Agent Type Naming Convention
Plugin agents use the format: {plugin}:{agent-name} or {plugin}:{category}:{agent-name}
Examples:
sdlc:security-reviewerfeature-dev:code-reviewerrefactor:architectcode-simplifier:code-simplifier
Built-in agents use simple names: Bash, Explore, Plan, general-purpose, claude-code-guide, statusline-setup.
Swarm plugin agents follow the same convention:
swarm:rlm-code-analyzerswarm:rlm-data-analyzerswarm:rlm-json-analyzerswarm:rlm-chunk-analyzerswarm:rlm-synthesizer
Source
git clone https://github.com/zircote/claude-team-orchestration/blob/main/skills/agent-types/SKILL.mdView on GitHub Overview
Agent-types helps you select the correct agent type for each task, balancing built-in options (Bash, Explore, Plan, general-purpose) with plugin agents (review, research, refactoring, SDLC). It guides how tool access and capabilities match the task, ensuring the right agent handles execution, analysis, and writing when appropriate.
How This Skill Works
Consult the selection guide to map task needs to an agent type. Built-in types define tool access (read-only vs. full access) and driving use cases; plugin types extend capabilities for specialized work. Apply the rule that read-only agents cannot edit files, and assign implementation work only to capable agents.
When to Use It
- When you need to read code or search a codebase quickly (Explore).
- When you’re designing architecture or creating implementation plans (Plan).
- When you must run shell commands or Git operations (Bash).

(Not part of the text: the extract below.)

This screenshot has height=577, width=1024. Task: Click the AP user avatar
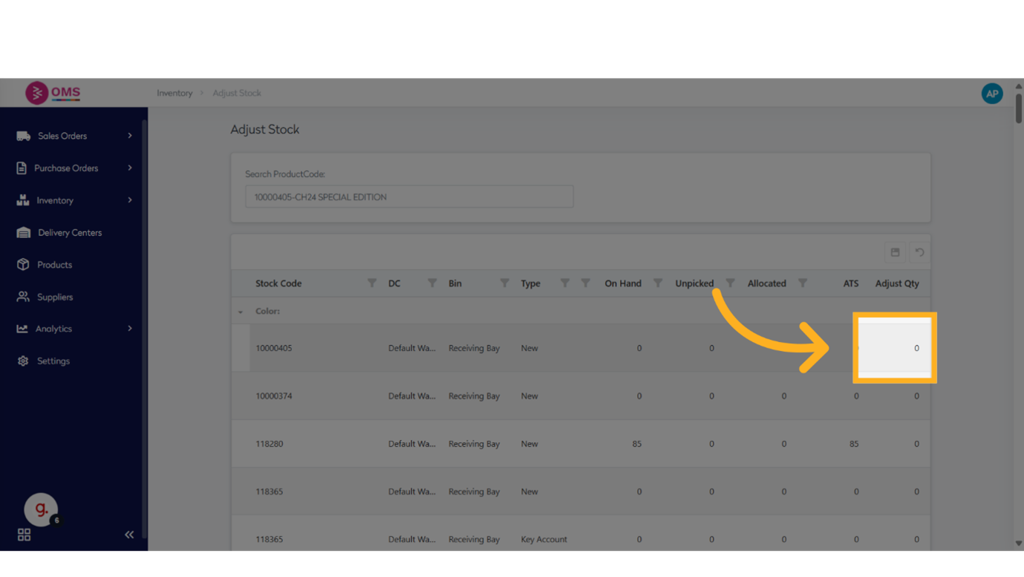click(991, 94)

- When you have multi-step work requiring research plus action (general-purpose).
- When you need specialized reviews or SDLC tasks (e.g., sdlc:security-reviewer, sdlc:quality-enforcer, adr:adr-researcher).
Quick Start
- Step 1: Identify the task needs and pick the matching agent type from the guide.
- Step 2: Create a Task with subagent_type set to the chosen type and craft a focused prompt.
- Step 3: Run, review results, and reallocate to a different agent type if more depth or different capabilities are needed.
Best Practices
- Match each task to the agent type based on the Need/Agent Type table.
- Remember read-only agents (Explore, Plan) cannot edit or write files.
- Prefer plugin agents for security, quality, or research tasks.
- Verify the agent’s tool access and model capabilities before assignment.
- Balance speed and depth by mixing built-in and plugin types as appropriate.
Example Use Cases
- Explore to locate all API endpoints in a codebase for mapping.
- Plan to create an implementation strategy for adding OAuth2 authentication.
- Bash to run git status and view recent commits in a repo.
- sdlc:security-reviewer to assess vulnerabilities in a module.
- feature-dev:code-reviewer to find bugs and enforce coding conventions.